We instead revisit the learning problem using its original framing: to act directly on continuous, unstructured datastreams using a universal joint representation, guided by sparse2 abstractions of causal relationships3 and identified components4 which are simplified over time5,6. Existing systems look backwards to make predictions. We focus on describing and evaluating the present.

Our researchers have backgrounds in robotics and reinforcement learning, with experience developing autonomous vehicles, personal robots, spacecraft, multimodal models, and safety‑critical systems. Drawing on algorithmic information theory, sparse reconstruction, approximation theory, harmonic analysis, and compressive sensing, our proprietary algorithms yield systems that are online7, adaptive8, interpretable9,10, and minimal5,6.

  1. Ring, Mark B. “Child: A first step towards continual learning.” Machine Learning 28, no. 1 (1997)
  2. Foucart, Simon, and Holger Rauhut. “Sparse solutions of underdetermined systems.”
    In A Mathematical Introduction to Compressive Sensing, pp. 41-59. 2013.
  3. Good, Irving J. “A causal calculus (I).” The British journal for the philosophy of science 11, no. 44 (1961)
  4. Soderstrom, Torsten, and Petre Stoica. “System identification.“ Prentice-Hall, 1989.

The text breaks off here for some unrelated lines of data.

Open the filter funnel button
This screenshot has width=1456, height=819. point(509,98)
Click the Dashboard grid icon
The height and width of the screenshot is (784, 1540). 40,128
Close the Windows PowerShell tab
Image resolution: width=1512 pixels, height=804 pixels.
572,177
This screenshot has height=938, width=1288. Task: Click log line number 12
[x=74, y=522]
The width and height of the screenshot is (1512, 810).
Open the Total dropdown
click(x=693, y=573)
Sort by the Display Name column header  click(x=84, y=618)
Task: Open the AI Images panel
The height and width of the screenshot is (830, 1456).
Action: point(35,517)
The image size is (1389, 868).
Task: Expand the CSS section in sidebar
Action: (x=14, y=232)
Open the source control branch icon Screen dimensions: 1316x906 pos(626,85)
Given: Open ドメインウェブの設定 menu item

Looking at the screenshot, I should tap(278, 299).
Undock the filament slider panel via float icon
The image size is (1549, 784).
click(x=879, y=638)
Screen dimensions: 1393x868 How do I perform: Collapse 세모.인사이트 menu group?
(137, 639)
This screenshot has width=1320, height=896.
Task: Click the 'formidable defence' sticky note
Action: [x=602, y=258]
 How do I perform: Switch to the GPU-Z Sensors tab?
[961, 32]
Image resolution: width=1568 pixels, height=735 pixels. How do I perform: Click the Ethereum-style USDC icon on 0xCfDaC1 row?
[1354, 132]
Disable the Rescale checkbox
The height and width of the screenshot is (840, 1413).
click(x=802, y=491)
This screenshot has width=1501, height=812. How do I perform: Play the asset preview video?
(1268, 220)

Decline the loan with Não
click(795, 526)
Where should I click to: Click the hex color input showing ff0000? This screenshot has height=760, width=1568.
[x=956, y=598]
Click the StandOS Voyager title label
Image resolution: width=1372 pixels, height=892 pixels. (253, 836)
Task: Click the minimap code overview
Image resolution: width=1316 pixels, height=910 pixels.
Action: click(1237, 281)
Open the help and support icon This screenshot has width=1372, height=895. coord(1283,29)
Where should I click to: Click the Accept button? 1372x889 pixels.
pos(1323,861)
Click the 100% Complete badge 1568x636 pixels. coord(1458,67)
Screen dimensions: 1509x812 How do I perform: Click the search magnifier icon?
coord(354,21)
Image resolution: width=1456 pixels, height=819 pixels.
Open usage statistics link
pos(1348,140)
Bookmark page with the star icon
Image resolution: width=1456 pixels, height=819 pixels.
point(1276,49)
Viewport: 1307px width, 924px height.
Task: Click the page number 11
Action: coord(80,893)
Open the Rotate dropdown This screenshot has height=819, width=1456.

  5. Rissanen, Jorma. “Modeling by shortest data description.” Automatica 14, no. 5 (1978)
  6. Kolmogorov, Andrei N. “Three approaches to the quantitative definition of information.”
    Problems of Information Transmission 1, no. 1 (1965)
  7. Sutton, Richard S., and Steven D. Whitehead. “Online learning with random representations.” In ICML, 1993.
  8. Li, Puheng, Tijana Zrnic, and Emmanuel Candes. “Robust sampling for active statistical inference.”
    Advances in Neural Information Processing Systems 38 (2026)
  9. Behboodi, Arash, Holger Rauhut, and Ekkehard Schnoor. “Compressive sensing and neural networks from a statistical learning perspective.” In Compressed Sensing in Information Processing, 2022.
  10. Zeger, Emi, Yifei Wang, Aaron Mishkin, Tolga Ergen, Emmanuel Candès, and Mert Pilanci. “A Library of Mirrors: Deep Neural Nets in Low Dimensions are Convex Lasso Models with Reflection Features.” 2024.